As can the vectors for multiple sentences:

In [12]:
new_sentences = [ ['first', 'text'], ['second', 'test']]
np.matrix(map(model.infer_vector, new_sentences))

matrix([[ 0.07819276, -0.06925946],
        [ 0.01494676, -0.2055566 ]], dtype=float32)

## Topics to vectors

Another way in which doc2vec can be used is to learn vectors for topics rather than for individual documents. To do this instead of giving the model a unique ID for each document you instead pass a list of topics. Each document can have multiple topics.

Let's demonstrate. First we need to tweak our labeller function so that it takes a list as input rather than a single ID. This reuses the tokeniser function defined previously

In [13]:
# Create labelled sentence data structure when given topic list
def labeller_topics(topic_list, text):
    return TaggedDocument(tokeniser(text), topic_list)
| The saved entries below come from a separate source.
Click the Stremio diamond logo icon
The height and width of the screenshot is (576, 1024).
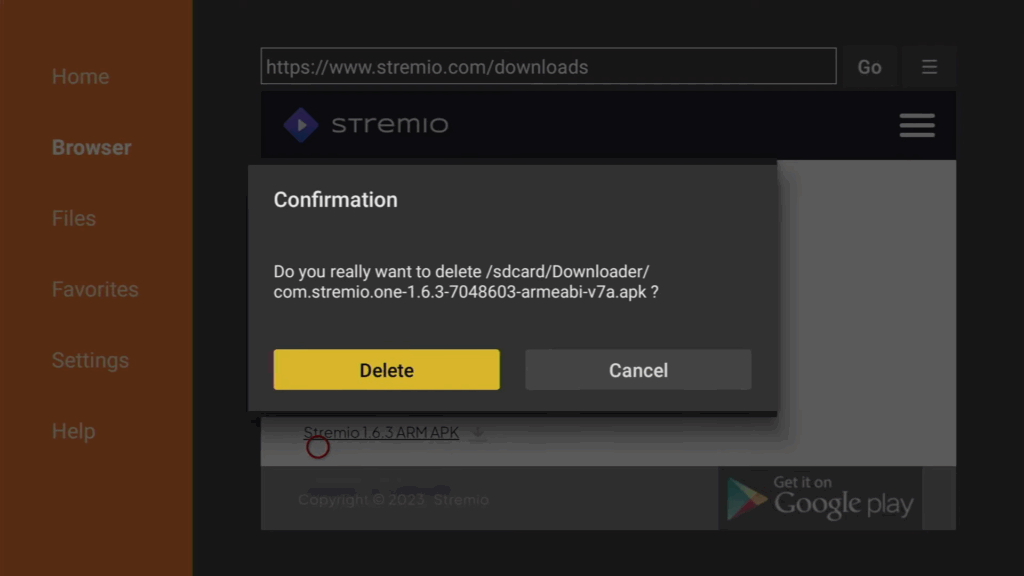(300, 125)

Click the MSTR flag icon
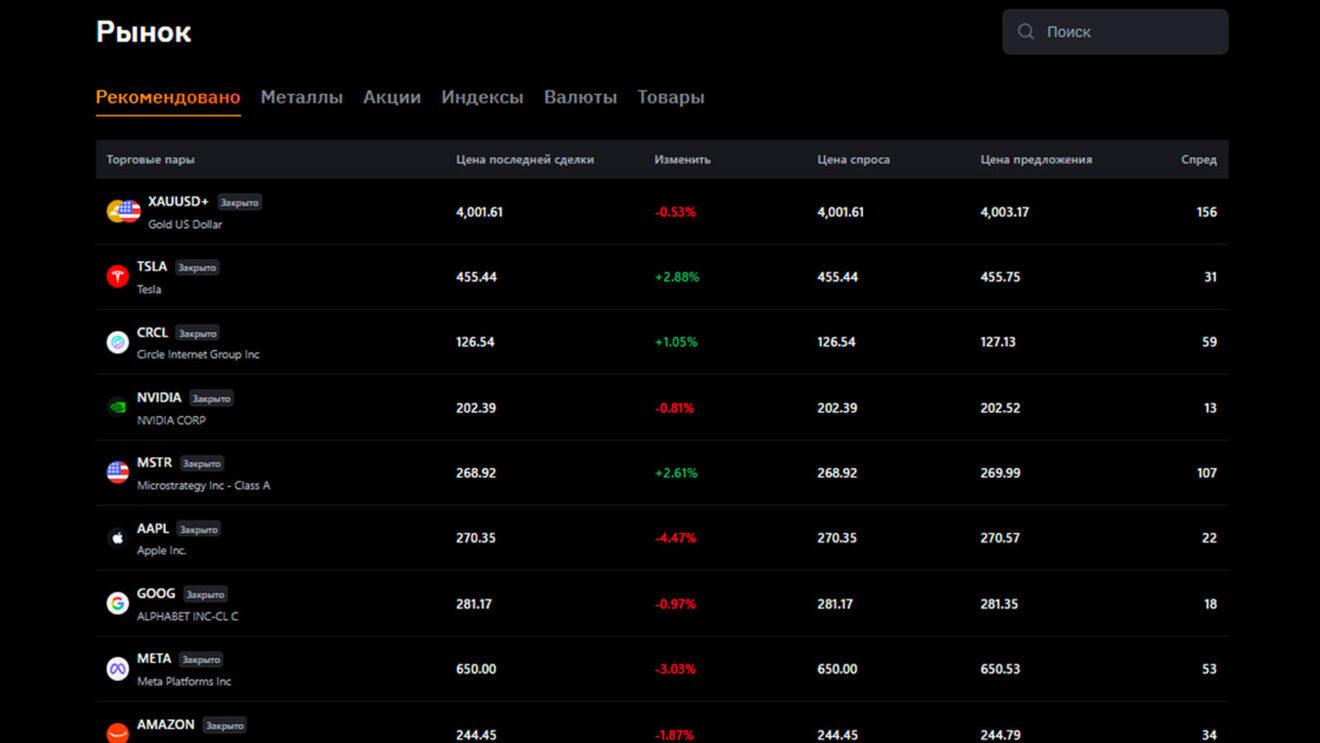[118, 473]
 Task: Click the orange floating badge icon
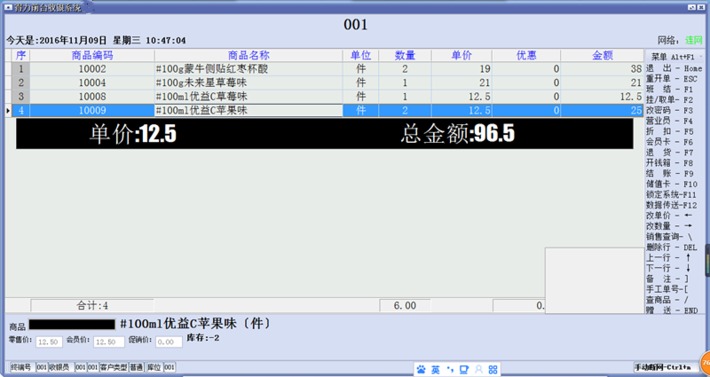pos(705,363)
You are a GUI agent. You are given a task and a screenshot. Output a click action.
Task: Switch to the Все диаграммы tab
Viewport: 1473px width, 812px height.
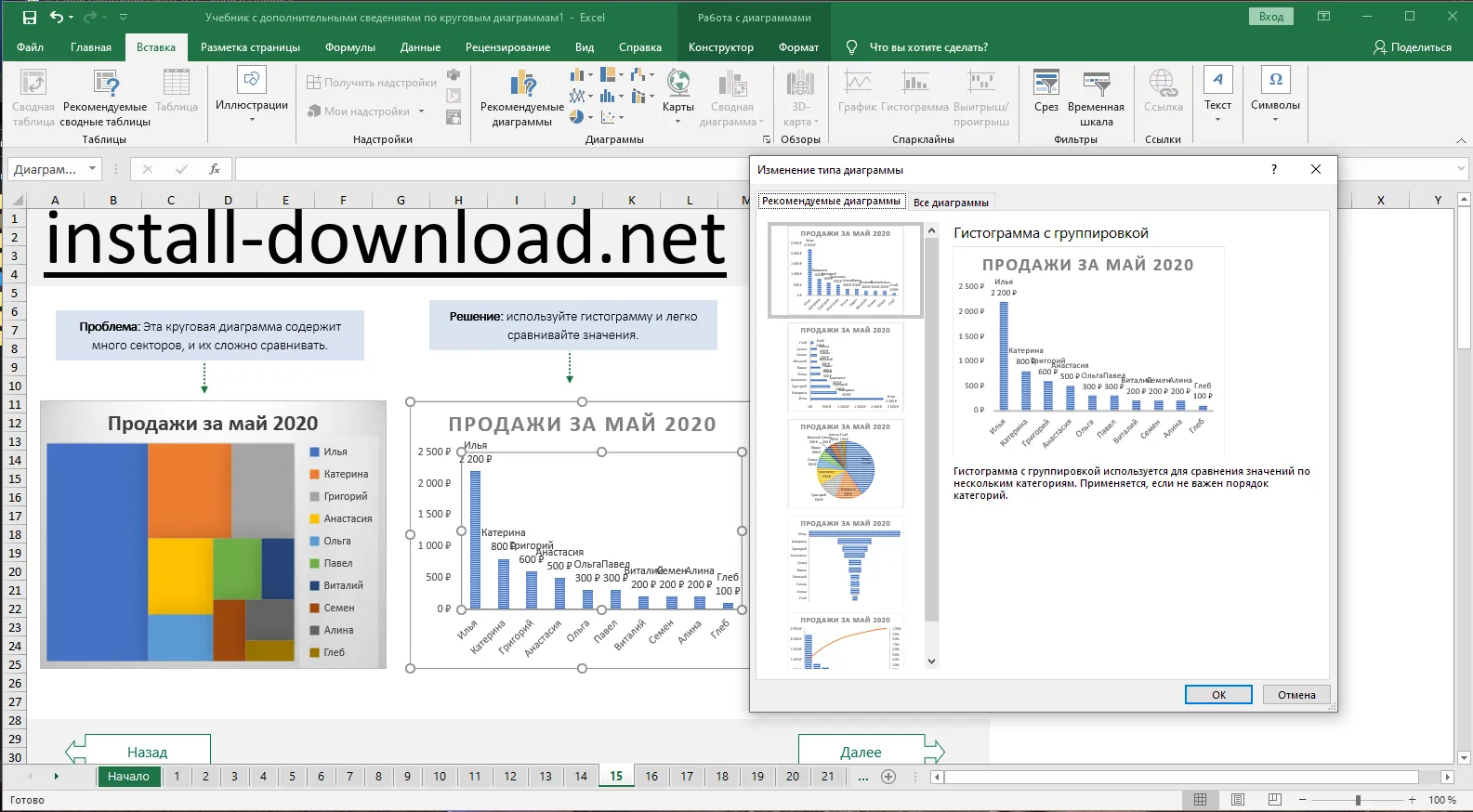[951, 203]
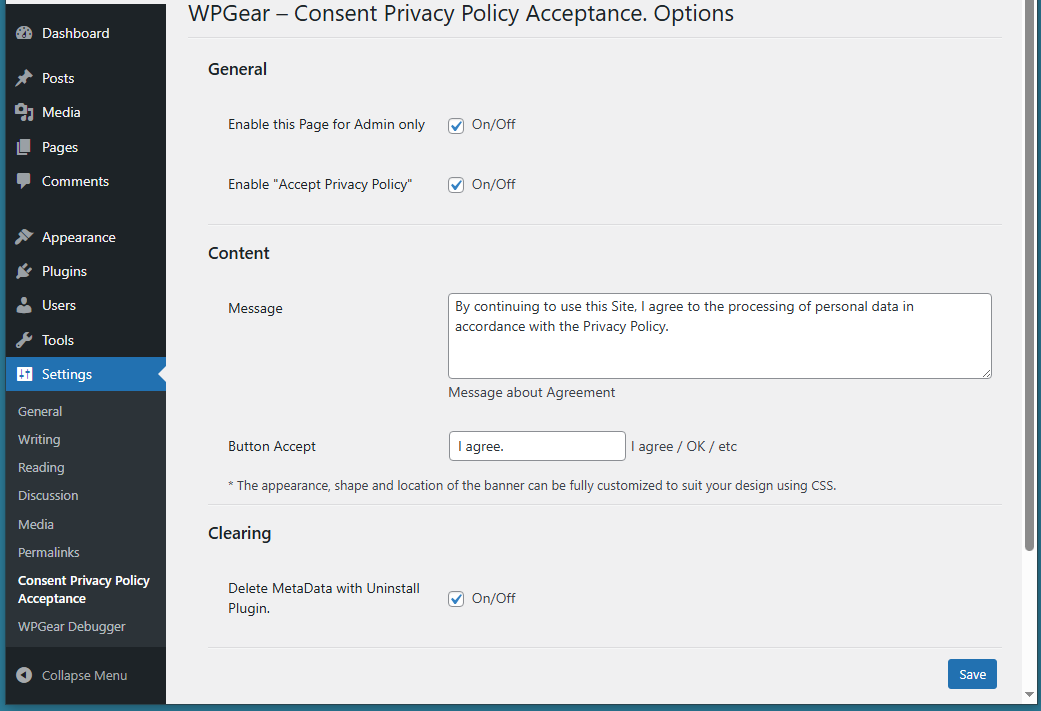Click the Tools wrench icon
Image resolution: width=1041 pixels, height=711 pixels.
pos(25,340)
Next define some example data where there are two topics: 'question' and 'cats'.

In [14]:
# Create example data
df2 = pd.DataFrame()
df2['text'] = [
    'is there any more text?',
    'where are the words of the documents',
    'cats like to chase mice',
    'cats do not like dogs',
    'do you like cats?'
    ]

# Each document can have multiple topics associated with it (list of topics per document)
df2['topic'] = [
    ['question'],
    ['question'],
    ['cats'],
    ['cats'],
    ['question', 'cats']
    ]

df2

Unnamed: 0,text,topic
0,is there any more text?,[question]
1,where are the words of the documents,[question]
2,cats like to chase mice,[cats]
3,cats do not like dogs,[cats]
4,do you like cats?,"[question, cats]"


This can be converted into TaggedDocument form using the new labeller_topics function.

In [15]:
documents2 = df2.apply(lambda x: labeller_topics(x['topic'], x['text']), axis=1).values

Then a doc2vec model can be build as before.

In [16]:
# Build model
model = Doc2Vec(documents = documents2,
        size = 2,
        seed = 42,
        min_count = 1,
        max_vocab_size = None,
        window = 5,
        iter = 5)

# Free up memory
model.delete_temporary_training_data(keep_doctags_vectors=True, keep_inference=True)

Let's look at the document vectors:

In [17]:
model.docvecs.doctag_syn0

array([[-0.03462205, -0.05810256],
       [ 0.10018398,  0.24293993]], dtype=float32)

and note only two vectors have been produced. This is encouraging as we only had two topics. Checking the tags of these vectors gives the two topics we were expecting.

In [18]:
model.docvecs.doctags.keys()

['cats', 'question']